Things I liked about it: Co-writers Peter McTighe and Chris Chibnall split up the companions at the start of the episode, sending them to various parts of the world, and I thought that worked really, really well. As I seem to mention a lot, it’s hard to find something interesting for all three of them to do, so when the show manages to it’s worth pointing out. I very much liked Yaz striking out on her own to discover more information and being courageous enough to follow the alien henchman through the teleportation device to his own turf. I thought Yaz and Gabriela made a good team, too. I wouldn’t mind seeing Gabriela on the show again. The mystery is creepy and interesting, and those infected by the alien virus come to a suitably gruesome, science-fictional end.

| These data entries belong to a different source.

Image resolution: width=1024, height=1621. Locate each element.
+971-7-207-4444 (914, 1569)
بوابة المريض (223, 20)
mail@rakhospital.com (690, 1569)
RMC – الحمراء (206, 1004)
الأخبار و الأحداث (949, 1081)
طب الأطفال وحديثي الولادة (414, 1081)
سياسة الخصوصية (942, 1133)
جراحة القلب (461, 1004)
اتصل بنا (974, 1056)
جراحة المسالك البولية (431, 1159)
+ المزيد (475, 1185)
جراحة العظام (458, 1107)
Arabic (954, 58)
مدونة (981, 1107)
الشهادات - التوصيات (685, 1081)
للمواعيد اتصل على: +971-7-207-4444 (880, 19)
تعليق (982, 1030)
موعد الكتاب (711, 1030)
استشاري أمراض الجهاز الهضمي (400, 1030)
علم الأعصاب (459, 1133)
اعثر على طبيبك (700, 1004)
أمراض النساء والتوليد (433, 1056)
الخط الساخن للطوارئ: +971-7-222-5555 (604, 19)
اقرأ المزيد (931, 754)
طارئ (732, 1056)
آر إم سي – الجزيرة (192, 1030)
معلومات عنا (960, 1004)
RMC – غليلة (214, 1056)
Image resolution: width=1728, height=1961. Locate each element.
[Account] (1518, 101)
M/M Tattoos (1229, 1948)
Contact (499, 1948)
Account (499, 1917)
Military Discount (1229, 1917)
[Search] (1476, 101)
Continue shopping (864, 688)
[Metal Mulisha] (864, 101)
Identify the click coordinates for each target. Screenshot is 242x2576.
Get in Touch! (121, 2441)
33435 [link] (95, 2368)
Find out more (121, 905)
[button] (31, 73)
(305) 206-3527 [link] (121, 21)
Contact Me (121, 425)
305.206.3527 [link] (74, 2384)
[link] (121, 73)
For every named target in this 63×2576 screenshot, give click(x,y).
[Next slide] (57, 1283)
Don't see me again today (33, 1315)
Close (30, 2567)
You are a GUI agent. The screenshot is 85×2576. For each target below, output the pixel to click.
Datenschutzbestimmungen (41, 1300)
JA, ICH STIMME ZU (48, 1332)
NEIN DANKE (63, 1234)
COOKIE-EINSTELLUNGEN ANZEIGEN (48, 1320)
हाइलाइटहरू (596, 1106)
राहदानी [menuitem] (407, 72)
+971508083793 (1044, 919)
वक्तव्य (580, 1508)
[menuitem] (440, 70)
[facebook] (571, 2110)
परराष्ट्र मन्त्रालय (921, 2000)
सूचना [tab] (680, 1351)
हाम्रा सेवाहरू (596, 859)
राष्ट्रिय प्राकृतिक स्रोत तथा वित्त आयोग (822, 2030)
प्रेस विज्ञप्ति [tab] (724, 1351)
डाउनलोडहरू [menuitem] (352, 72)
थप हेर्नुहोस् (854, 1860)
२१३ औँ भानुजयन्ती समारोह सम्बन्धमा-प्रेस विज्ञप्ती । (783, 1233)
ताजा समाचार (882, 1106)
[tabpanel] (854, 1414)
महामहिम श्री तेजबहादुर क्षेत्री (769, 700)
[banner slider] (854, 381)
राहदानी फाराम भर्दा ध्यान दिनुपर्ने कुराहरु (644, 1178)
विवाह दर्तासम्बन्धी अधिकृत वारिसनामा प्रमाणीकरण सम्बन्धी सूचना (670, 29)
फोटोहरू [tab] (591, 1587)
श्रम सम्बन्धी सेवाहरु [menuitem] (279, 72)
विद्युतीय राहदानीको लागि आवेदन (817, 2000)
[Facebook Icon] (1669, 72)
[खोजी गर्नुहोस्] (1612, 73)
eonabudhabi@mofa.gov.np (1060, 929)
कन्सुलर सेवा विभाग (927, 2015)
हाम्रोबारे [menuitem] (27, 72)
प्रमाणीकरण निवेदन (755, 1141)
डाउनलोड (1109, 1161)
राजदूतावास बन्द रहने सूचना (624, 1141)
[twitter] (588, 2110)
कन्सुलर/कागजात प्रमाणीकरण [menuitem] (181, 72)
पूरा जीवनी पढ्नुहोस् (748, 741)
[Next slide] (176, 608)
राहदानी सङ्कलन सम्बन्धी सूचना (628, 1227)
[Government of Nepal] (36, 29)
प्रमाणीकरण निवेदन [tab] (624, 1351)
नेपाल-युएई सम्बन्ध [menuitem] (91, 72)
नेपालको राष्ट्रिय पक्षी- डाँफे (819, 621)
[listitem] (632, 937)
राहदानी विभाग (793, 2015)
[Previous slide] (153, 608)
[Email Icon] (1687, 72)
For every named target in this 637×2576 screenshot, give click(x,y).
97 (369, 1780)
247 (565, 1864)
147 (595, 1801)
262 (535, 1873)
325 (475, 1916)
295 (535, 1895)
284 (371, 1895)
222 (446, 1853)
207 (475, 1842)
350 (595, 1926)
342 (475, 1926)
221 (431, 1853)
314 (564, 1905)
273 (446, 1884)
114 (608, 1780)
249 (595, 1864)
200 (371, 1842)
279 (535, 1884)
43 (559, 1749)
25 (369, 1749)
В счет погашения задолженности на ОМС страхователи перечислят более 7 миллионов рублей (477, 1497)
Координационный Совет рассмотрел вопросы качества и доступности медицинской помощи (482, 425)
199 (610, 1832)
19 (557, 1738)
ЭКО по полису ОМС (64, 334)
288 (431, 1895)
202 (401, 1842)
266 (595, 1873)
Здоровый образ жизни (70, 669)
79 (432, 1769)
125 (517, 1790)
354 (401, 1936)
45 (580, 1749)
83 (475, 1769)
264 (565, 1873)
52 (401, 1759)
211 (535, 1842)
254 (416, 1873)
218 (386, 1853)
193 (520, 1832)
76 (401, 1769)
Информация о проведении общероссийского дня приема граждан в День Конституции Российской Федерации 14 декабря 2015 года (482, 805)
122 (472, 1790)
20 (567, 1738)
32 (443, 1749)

There’s a nice reversal of the usual Doctor Who trope of the big emotional moment when one character sacrifices their life for the rest of them. Also, abandoned hospitals are great, creepy settings, and I think the bulk of the episode should have taken place in that abandoned hospital in Peru where they find Jamila’s body.

Things I didn’t like: The revelation that Suki Cheng is the alien who brought the virus to Earth. It didn’t make sense to me. How did she get that job at the lab in Madagascar? How long has she been working there? Her partner at the lab, Zach, seems to have known her for a long time, as if they’ve worked together for years, but the virus appears to have only just begun to spread, which means the crash couldn’t have been that long ago. There’s another environmental lecture from the Doctor, although this one is nowhere near as bad (or as long) as the one in “Orphan 55.” This time it’s about how we’re gunking up our planet with too much plastic, which, coincidentally, is what the alien virus feeds on. The reason it makes me groan is not that I’m some kind of anti-environmentalist but because it’s just sloppy writing. You have to trust your audience to get the message. You don’t need Rick Deckard to say, “Oh my God, maybe I’m the bad guy here,” at the end of Blade Runner, you need to lead him and the audience to that conclusion through the action on screen.

There’s not much in the way of Doctor Who neepery in “Praxeus,” either. When the Doctor is trying to figure out the connection between plastic and the infected birds she name-checks the Autons as a possible cause before discarding the idea. The Autons are plastic robots controlled by the Nestene Consciousness, which has power over all forms of plastic, and they date back all the way to the Third Doctor’s very first serial, “Spearhead from Space,” in 1970. Their last appearance on the show was in the Eleventh Doctor episode “The Big Bang” in 2010, which saw companion Rory briefly turned into an Auton through a turn of events we can only call timey-wimey.